Stage 2 only maybe 1 mile long, with a time limit of 45 minutes. Minimum recommended round count was 568 carbine and 532 pistol. On this stage there were no FTE penalties and each hit was worth 1 point, with the exception of the drive-by poppers (25 each), the one clay pigeon (25), and the stop plate (25). Four hits were scored per target on this course of fire, which means that all steel and paper could be hit 4 times for a total of 4 points per target.

This course started out on the obstacle course. Failure to successfully negotiate an obstacle was -50 points per person per obstacle. After the obstacle course was finished, both team members jumped in a HMMV (supplied and driven by the NE ARNG) and zoomed to the first shooting position, which was about 5 plates at 100 yards or so. 20 rounds later, you ran 50 yards to the next position where 8 or so plates were available at 250-500 yards. After you made those 32 hits, you moved forward 30 yards and re-engaged. Once that position was done, you jumped back in the HMMV, and got ready for the drive-by. Upon signal from the on-HMMV RO, you loaded your rifle and the HMMV driver slowed to about 5 mph. At this speed, you engaged a total of 10 poppers at 25-40 yards away as many times as you could. Most people could get off 2 or 3 30-round magazines. Each hit here was worth 25 points.

— DATA BLOCK —
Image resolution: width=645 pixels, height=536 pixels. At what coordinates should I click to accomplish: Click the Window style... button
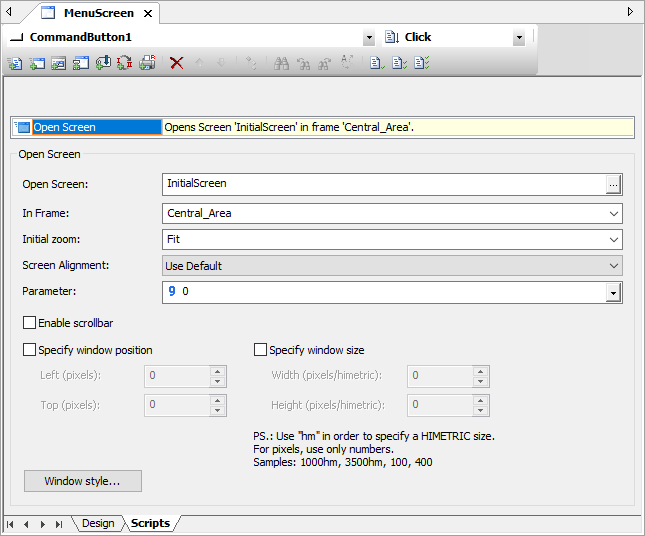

— TASK GOAL —
Reproduce word for word the portion of the Stage 2 description above, from "Stage 2 only" up to and including "points per target.".

— EXPECTED OUTPUT —
Stage 2 only maybe 1 mile long, with a time limit of 45 minutes. Minimum recommended round count was 568 carbine and 532 pistol. On this stage there were no FTE penalties and each hit was worth 1 point, with the exception of the drive-by poppers (25 each), the one clay pigeon (25), and the stop plate (25). Four hits were scored per target on this course of fire, which means that all steel and paper could be hit 4 times for a total of 4 points per target.